New ACH risk‑management rules also begin taking effect this year. The rules are intended to reduce fraud, such as business email compromise. They establish a base‑level of ACH payment monitoring on parties in the ACH Network, with the exception of consumers, according to the Nacha spokesperson.

Potential for continued growth in ACH

The growth of pay‑by‑bank could also be a boon for ACH, Javelin’s Danner told American Banker.

  • Walmart’s Pay by Bank is set up to use the ACH network for processing payments, allowing customers to link their U.S. bank accounts to Walmart Wallet and pay directly from their bank account during checkout, bypassing credit or debit cards.

  • A number of gas stations also offer pay‑by‑bank programs that use ACH to deduct funds from customers’ accounts.

  • Several phone and utility providers also offer pay‑by‑bank programs.

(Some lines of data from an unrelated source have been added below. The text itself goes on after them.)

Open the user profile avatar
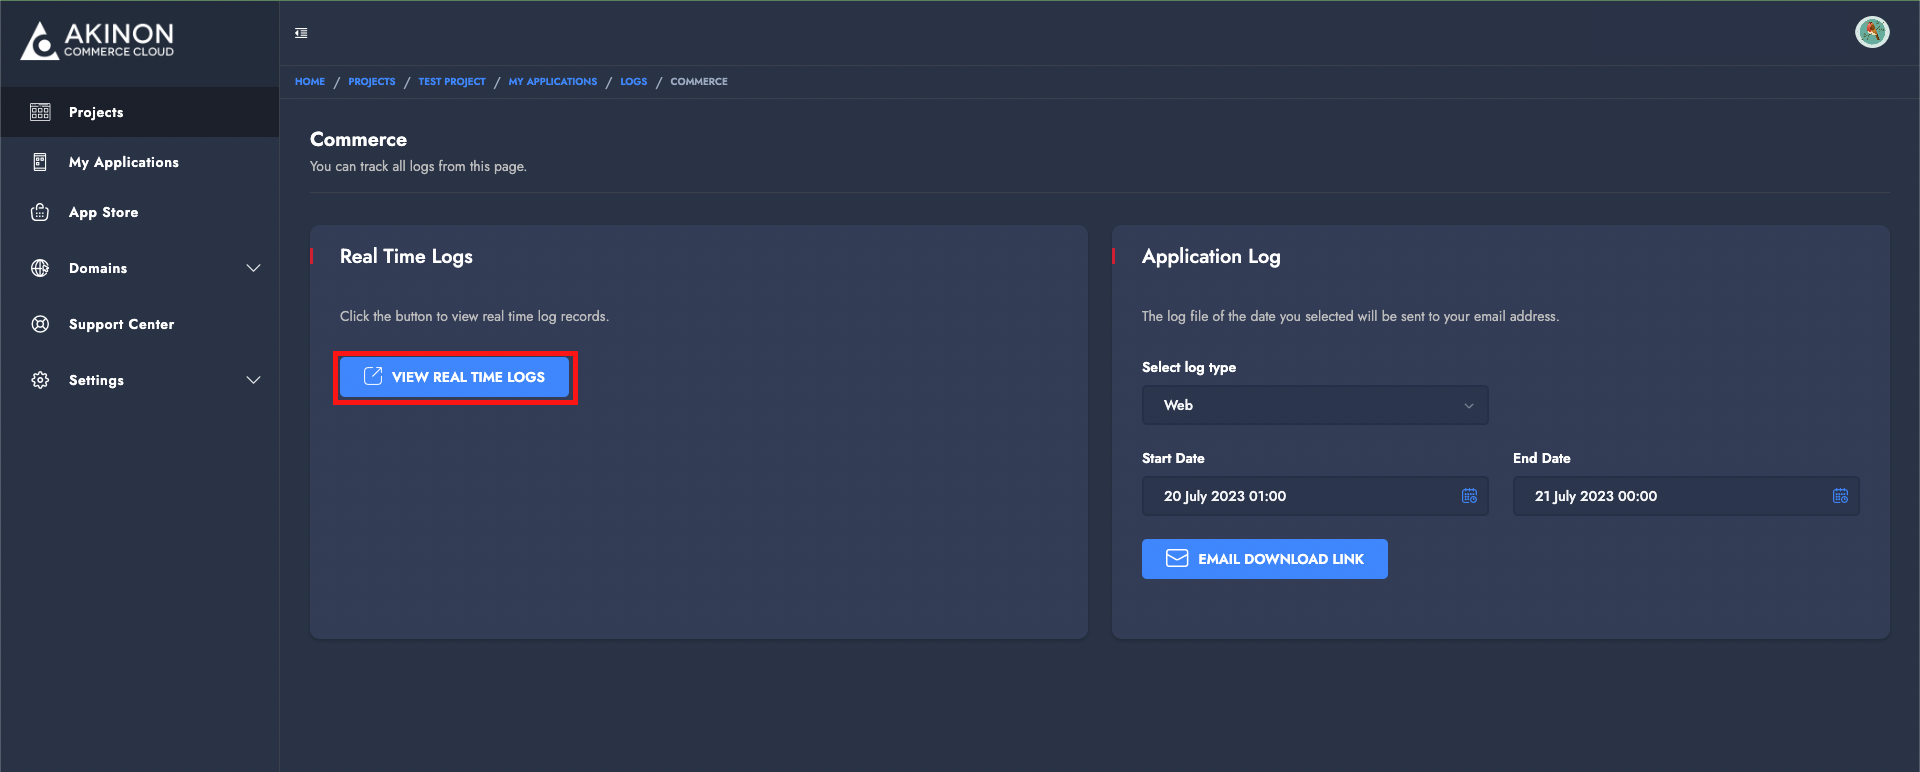 tap(1871, 32)
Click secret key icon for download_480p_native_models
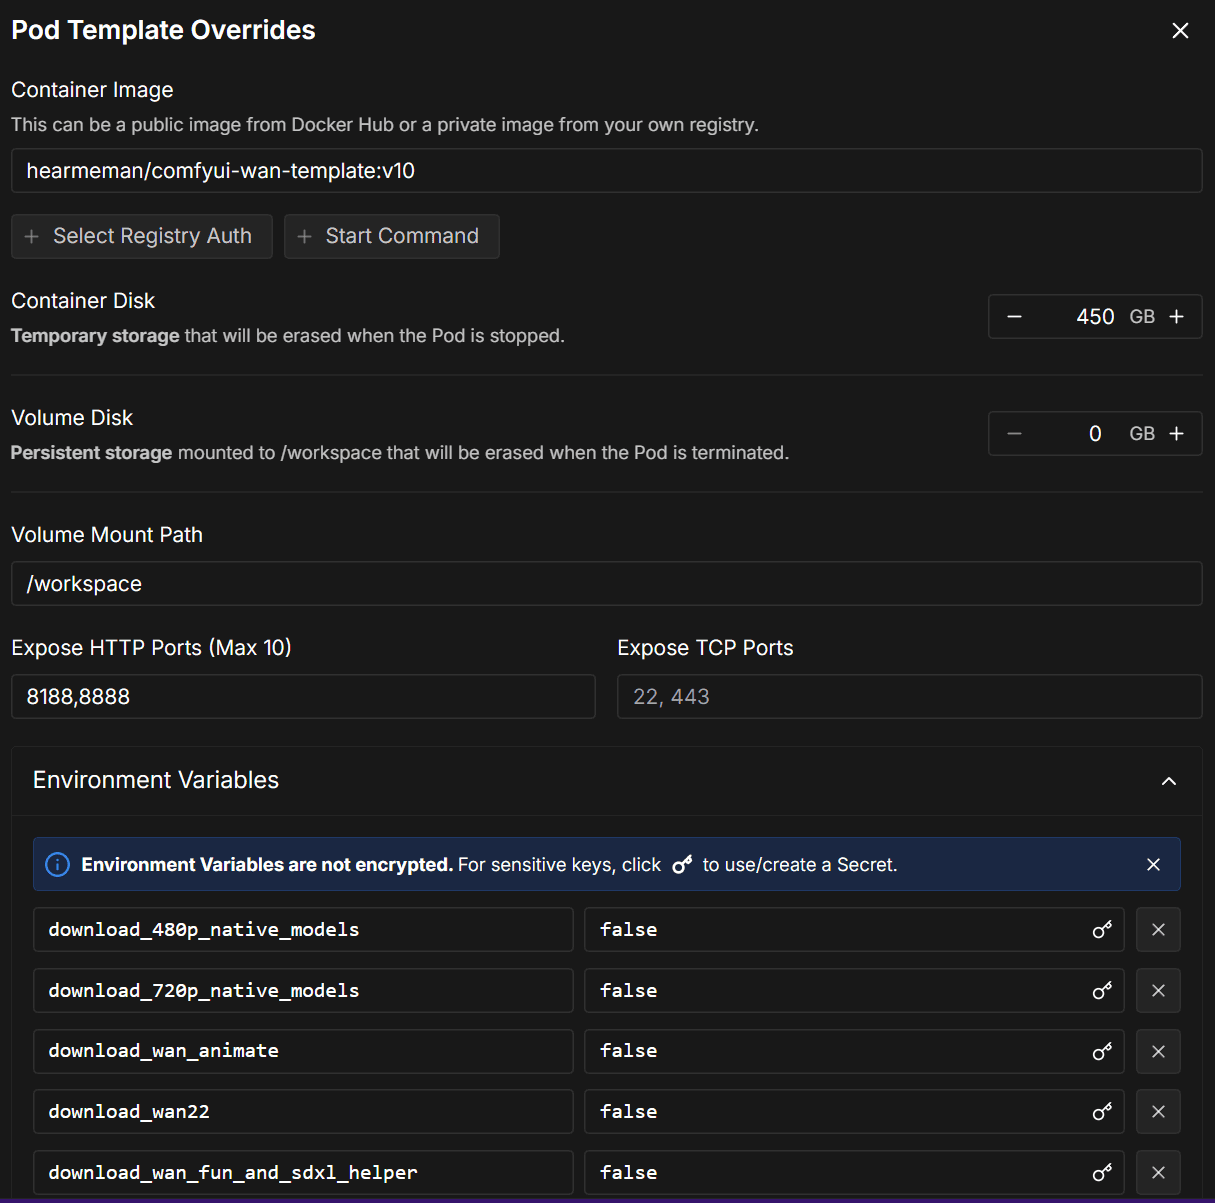The height and width of the screenshot is (1203, 1215). (x=1101, y=930)
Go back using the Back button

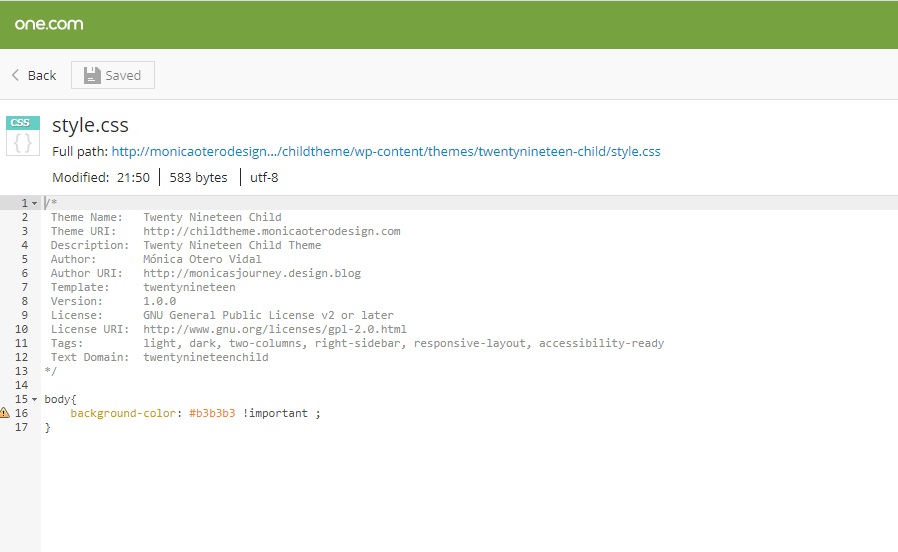pyautogui.click(x=33, y=75)
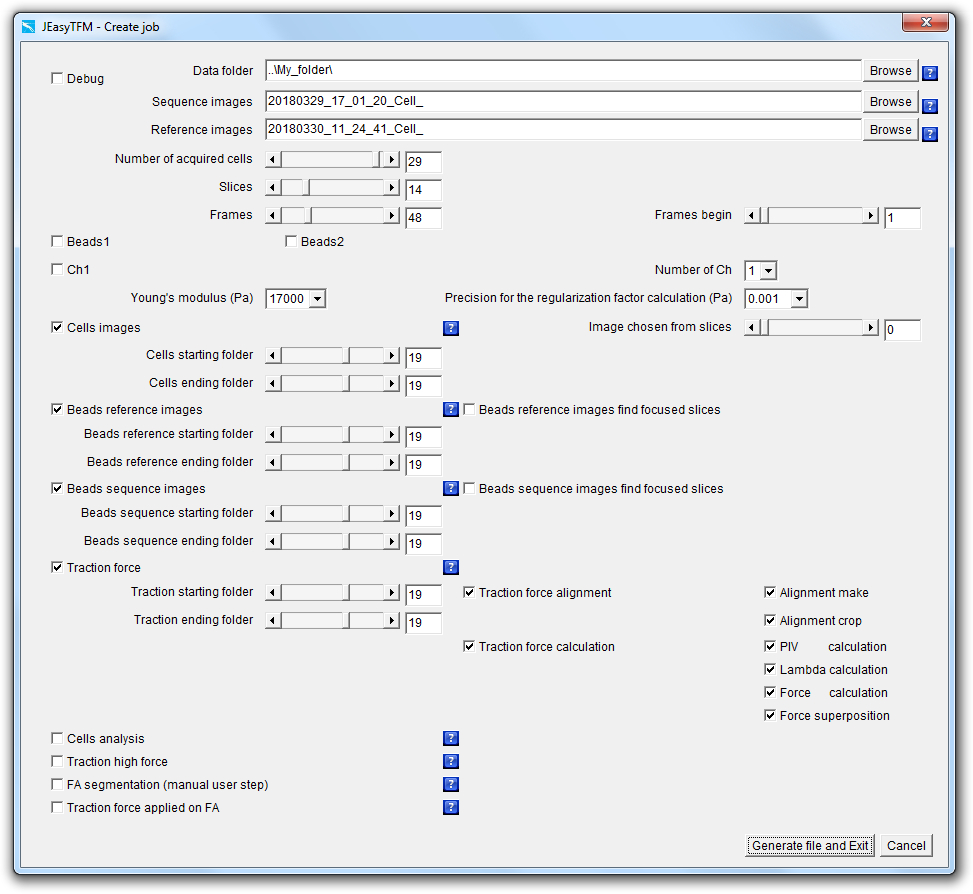Screen dimensions: 973x894
Task: Click help icon beside Sequence images Browse
Action: (x=929, y=106)
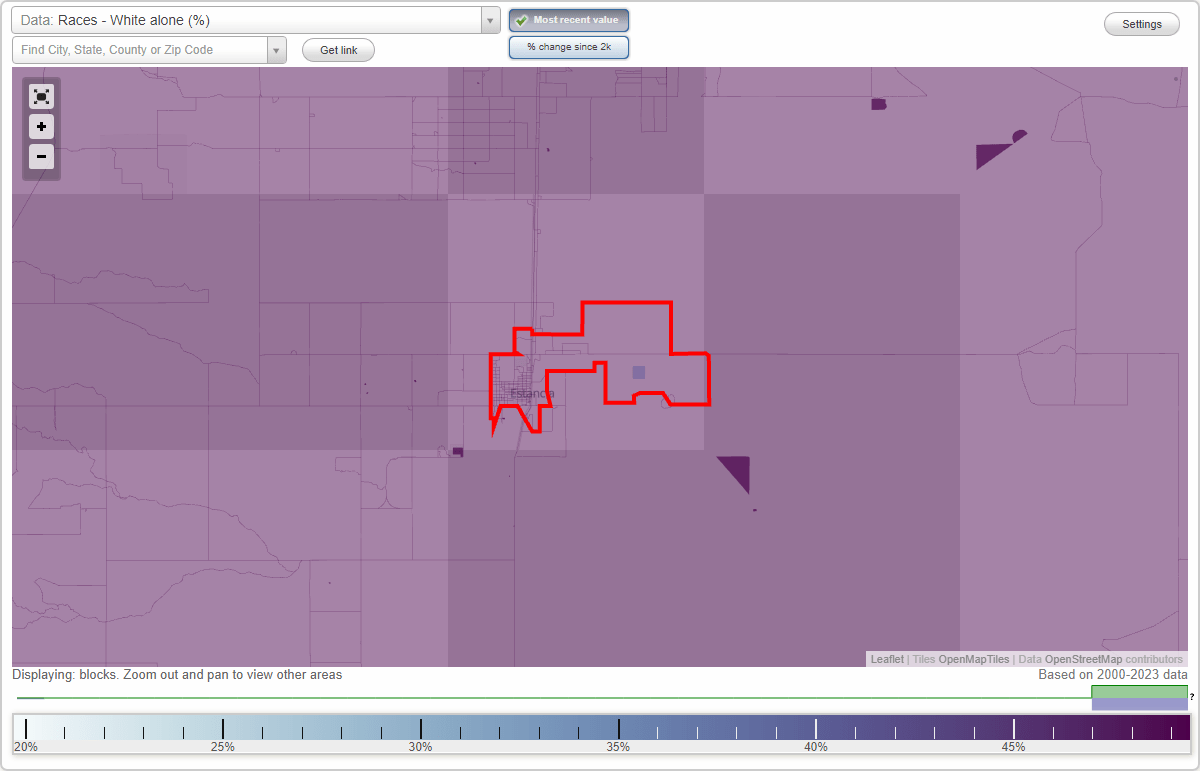Image resolution: width=1200 pixels, height=771 pixels.
Task: Click the Data combo box arrow
Action: point(489,19)
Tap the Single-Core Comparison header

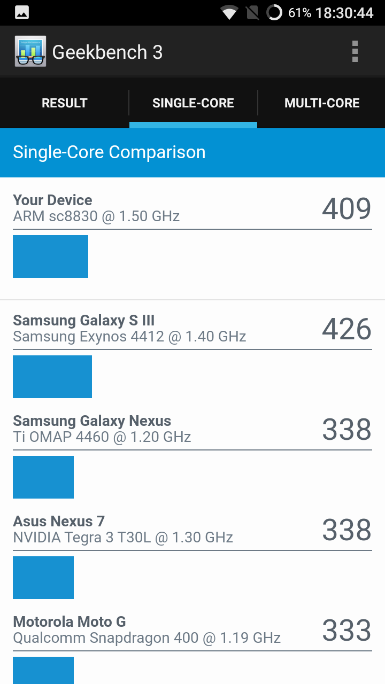point(192,153)
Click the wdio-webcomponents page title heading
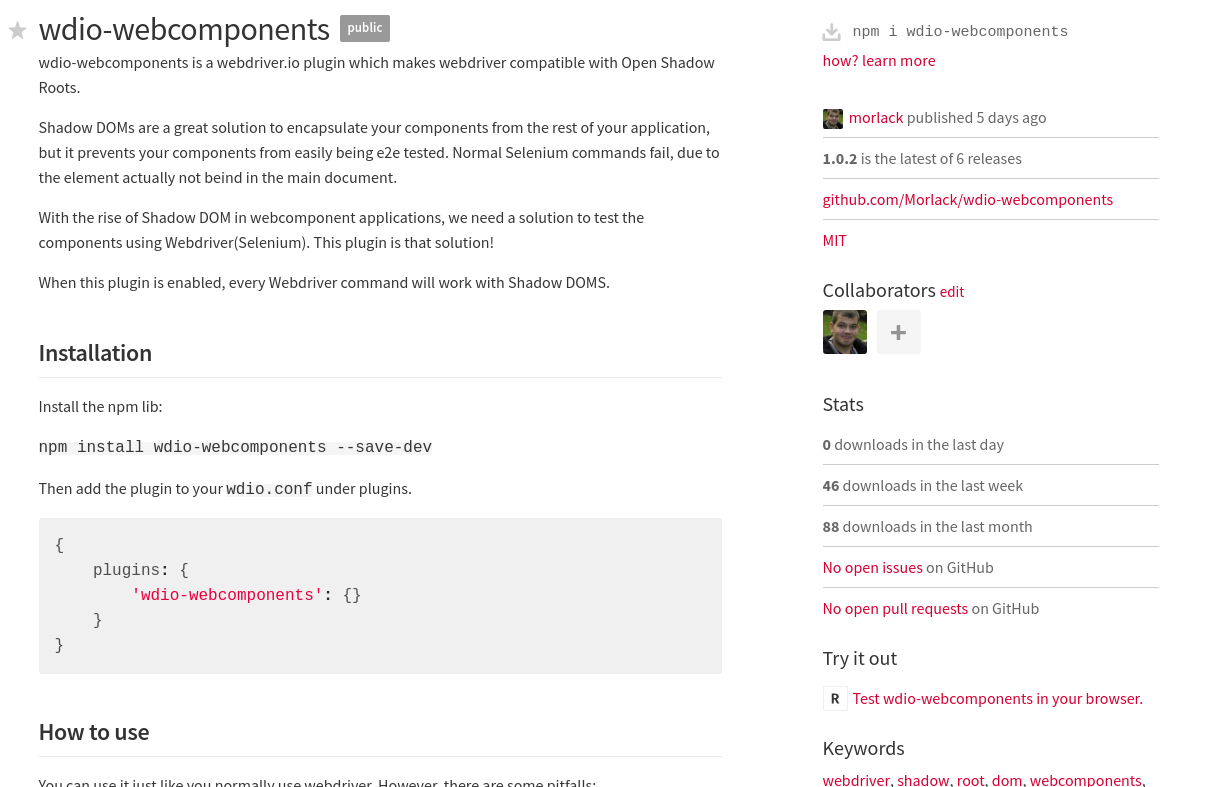Viewport: 1205px width, 787px height. (x=184, y=30)
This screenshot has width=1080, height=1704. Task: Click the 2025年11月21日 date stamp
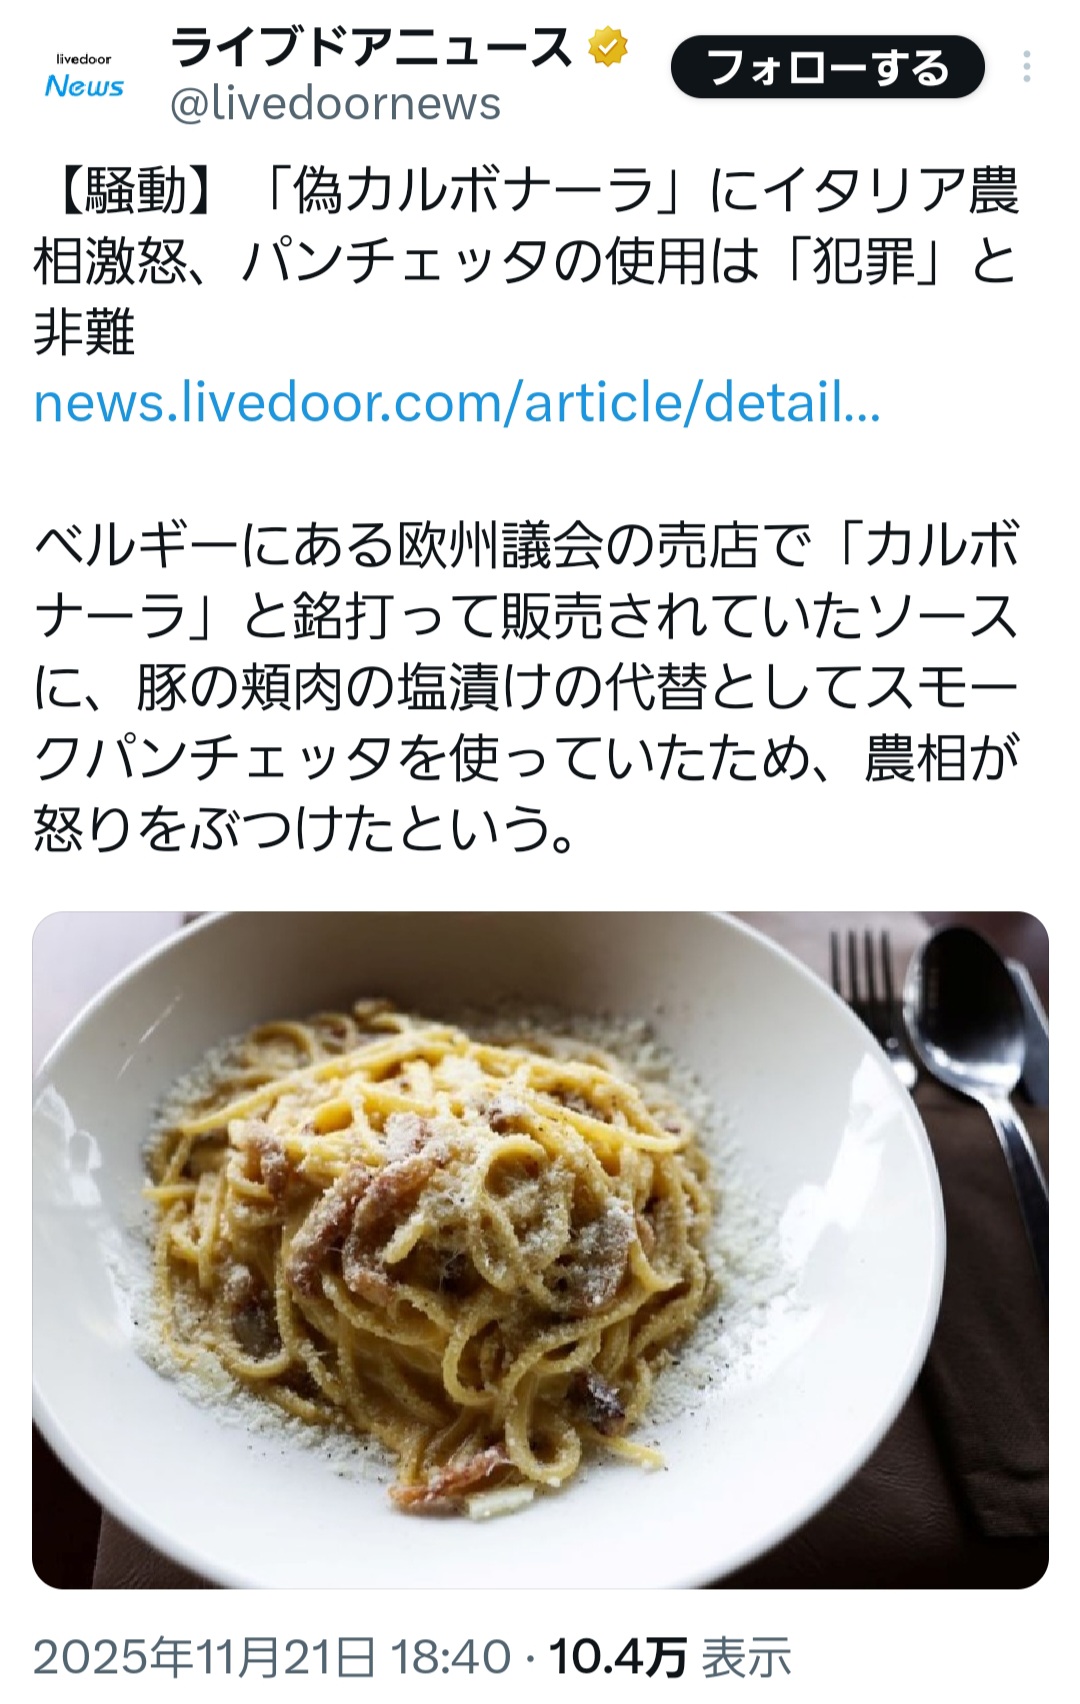coord(204,1657)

How real‑time rails could impact same‑day ACH

Last year marked ten years of same‑day ACH payment data. In 2016, there were 13 million same‑day ACH payments, according to Nacha. That rose to 1.45 billion payments last year. Since inception, there have been more than 5.7 billion same‑day ACH payments.

Same‑day ACH could eventually face more competition from the real‑time rails, but even when the latter are more mature, many businesses will continue to use traditional ACH, Danner told American Banker. For some use‑cases, speed isn’t the main factor—for example, for a basic payroll direct deposit, most employers won’t want to pay more to send the money.

Real‑time payments are still in their infancy in the U.S. The RTP Network, for example, processed 125 million transactions in last year’s fourth quarter (source). By contrast, the ACH Network had a record monthly volume of 3.22 billion payments in December alone.

“It’s just not a concern right now,” LoGiudice of Datos Insights told American Banker. “ACH will continue to be the forerunner, at least until real‑time payments become more ubiquitous in the U.S., and that’s far off. ACH still is the predominant payment type. It’s cheap, it works.”